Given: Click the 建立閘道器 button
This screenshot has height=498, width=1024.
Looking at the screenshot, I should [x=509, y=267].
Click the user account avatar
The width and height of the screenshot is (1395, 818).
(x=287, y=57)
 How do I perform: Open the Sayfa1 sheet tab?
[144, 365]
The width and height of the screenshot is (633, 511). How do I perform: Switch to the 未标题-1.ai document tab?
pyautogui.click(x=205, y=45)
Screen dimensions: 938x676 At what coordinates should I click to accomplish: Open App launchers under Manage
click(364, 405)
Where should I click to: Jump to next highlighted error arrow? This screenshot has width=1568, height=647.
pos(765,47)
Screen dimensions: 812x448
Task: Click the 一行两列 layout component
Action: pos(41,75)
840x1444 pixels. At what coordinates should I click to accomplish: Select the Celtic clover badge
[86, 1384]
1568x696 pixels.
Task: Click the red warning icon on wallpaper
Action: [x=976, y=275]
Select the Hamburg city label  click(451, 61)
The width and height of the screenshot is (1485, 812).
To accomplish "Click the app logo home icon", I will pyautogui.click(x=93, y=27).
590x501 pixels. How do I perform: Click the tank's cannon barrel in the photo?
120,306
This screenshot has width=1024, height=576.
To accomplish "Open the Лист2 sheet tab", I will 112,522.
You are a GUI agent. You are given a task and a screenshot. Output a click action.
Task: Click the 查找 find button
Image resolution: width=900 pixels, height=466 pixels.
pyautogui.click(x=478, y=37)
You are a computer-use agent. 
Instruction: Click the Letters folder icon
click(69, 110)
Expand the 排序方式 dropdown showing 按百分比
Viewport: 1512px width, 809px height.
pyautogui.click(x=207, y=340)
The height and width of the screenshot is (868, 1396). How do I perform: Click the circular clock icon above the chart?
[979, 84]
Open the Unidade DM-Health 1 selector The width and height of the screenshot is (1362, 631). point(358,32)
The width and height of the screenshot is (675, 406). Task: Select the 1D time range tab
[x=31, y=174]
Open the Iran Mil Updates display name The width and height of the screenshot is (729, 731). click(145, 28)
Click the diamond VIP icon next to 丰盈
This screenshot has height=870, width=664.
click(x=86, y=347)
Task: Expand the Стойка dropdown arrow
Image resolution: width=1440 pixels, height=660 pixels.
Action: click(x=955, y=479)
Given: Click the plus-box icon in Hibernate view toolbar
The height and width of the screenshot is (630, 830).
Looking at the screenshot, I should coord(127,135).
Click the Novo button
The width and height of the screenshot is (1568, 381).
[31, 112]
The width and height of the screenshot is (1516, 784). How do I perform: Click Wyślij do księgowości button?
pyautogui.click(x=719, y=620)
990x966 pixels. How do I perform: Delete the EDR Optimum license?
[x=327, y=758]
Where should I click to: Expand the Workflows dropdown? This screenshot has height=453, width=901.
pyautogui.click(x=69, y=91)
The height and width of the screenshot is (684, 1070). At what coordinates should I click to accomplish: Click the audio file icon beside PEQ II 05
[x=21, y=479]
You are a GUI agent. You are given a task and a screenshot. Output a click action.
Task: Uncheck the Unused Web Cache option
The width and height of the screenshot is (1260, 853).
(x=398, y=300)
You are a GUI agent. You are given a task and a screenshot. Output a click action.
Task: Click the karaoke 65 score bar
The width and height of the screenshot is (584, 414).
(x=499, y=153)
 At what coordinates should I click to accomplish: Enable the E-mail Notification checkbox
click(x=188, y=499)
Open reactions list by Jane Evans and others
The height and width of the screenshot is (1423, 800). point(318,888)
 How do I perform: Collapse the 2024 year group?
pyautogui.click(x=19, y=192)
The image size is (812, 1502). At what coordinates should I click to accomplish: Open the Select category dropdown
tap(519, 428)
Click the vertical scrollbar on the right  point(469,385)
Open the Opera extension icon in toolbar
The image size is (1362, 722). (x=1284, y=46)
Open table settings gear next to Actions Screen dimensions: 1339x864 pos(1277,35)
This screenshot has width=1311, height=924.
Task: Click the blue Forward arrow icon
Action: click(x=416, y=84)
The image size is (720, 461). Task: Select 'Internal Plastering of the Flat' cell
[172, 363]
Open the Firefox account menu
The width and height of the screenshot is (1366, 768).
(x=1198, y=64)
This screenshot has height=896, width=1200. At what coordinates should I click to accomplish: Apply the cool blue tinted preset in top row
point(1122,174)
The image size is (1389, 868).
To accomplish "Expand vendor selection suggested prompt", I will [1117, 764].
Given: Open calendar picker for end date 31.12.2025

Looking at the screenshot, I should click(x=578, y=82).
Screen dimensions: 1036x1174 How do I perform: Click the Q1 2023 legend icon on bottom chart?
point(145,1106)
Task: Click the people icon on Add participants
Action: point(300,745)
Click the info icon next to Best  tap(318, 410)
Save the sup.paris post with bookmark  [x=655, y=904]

★ ★ ★ ★ ★ ★ ★

Lines holding the string "will": find them in the listing above and copy each one.

To accomplish "Click the app logo home icon", I will pyautogui.click(x=93, y=27).
To accomplish "Open the Лист2 sheet tab", I will 112,522.
To accomplish "Expand vendor selection suggested prompt", I will [1117, 764].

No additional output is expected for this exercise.